BRIEF 1
Summarize the S-TIP 37 ghost phagemid text in two sentences.
BRIEF 2
Echo the S-TIP 37 ghost phagemid text word for word between "Usage and Biology" and "et al., 2011).", inclusive.

PROVIDED TEXT
_____
Part:BBa_K4268019

S-TIP 37 Ghost Phagemid

Usage and Biology

S-TIP 37 is a T7-like cyanophage that infects its host via a lytic life cycle (Shitrit et al., 2021). T7-like phages are characterized by a complex symmetrical capsid structure, which includes an icosahedral head that houses the phage's genome, an internal core region that stabilizes the packaged DNA inside the head, a neck region that facilitates DNA delivery into a host, and six tail fibers used for attachment to its host. (Raytcheva et al., 2011).

Figure 1: A labeled visual detailing the various structures of a T7-like phage (Kemp et al., 2005)

This part belongs to a collection that codes for a "ghost" phage. This ghost phage is a capsid-only, empty viral shell that could be modified to immobilize Cyanobacteria recognized by the viral tail fibers or used with modification to deliver substances to a chassis Cyanobacteria.
_____
DATASET SECTION
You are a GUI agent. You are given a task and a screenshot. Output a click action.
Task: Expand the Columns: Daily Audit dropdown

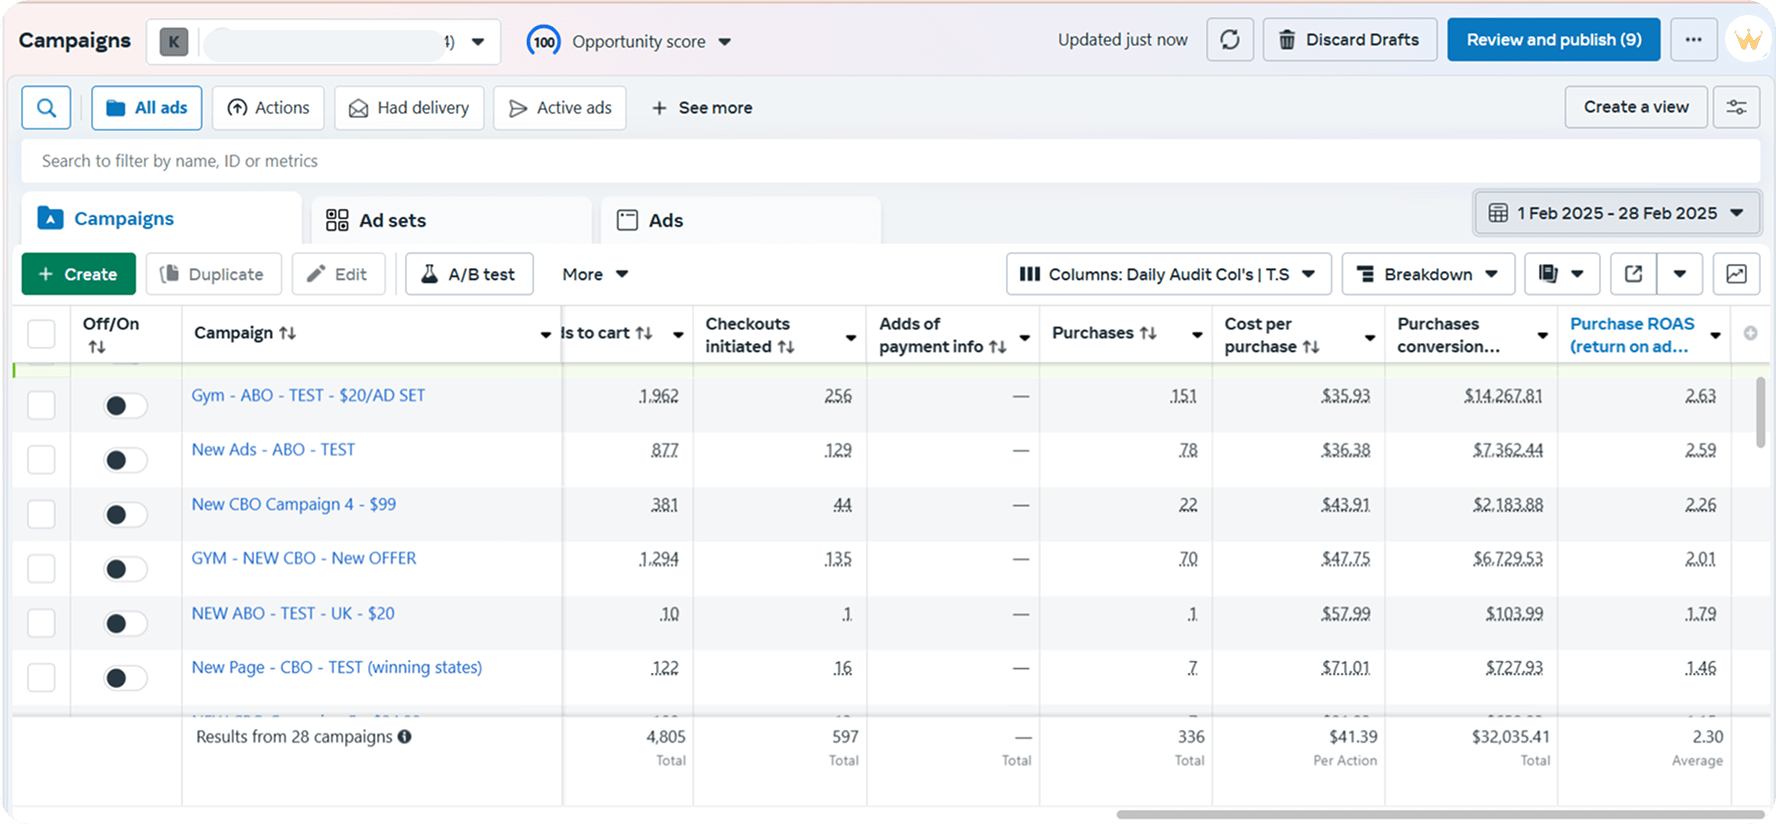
_____
RESPONSE BOX 1
S-TIP 37 is a T7-like cyanophage with a lytic life cycle, and T7-like phages have a symmetrical capsid made up of an icosahedral head holding the genome, an internal core, a neck for DNA delivery, and six tail fibers for attachment. This part belongs to a collection that codes for an empty, capsid-only "ghost" phage, which could be modified to immobilize Cyanobacteria recognized by its tail fibers or to deliver substances to a chassis Cyanobacteria.

RESPONSE BOX 2
Usage and Biology

S-TIP 37 is a T7-like cyanophage that infects its host via a lytic life cycle (Shitrit et al., 2021). T7-like phages are characterized by a complex symmetrical capsid structure, which includes an icosahedral head that houses the phage's genome, an internal core region that stabilizes the packaged DNA inside the head, a neck region that facilitates DNA delivery into a host, and six tail fibers used for attachment to its host. (Raytcheva et al., 2011).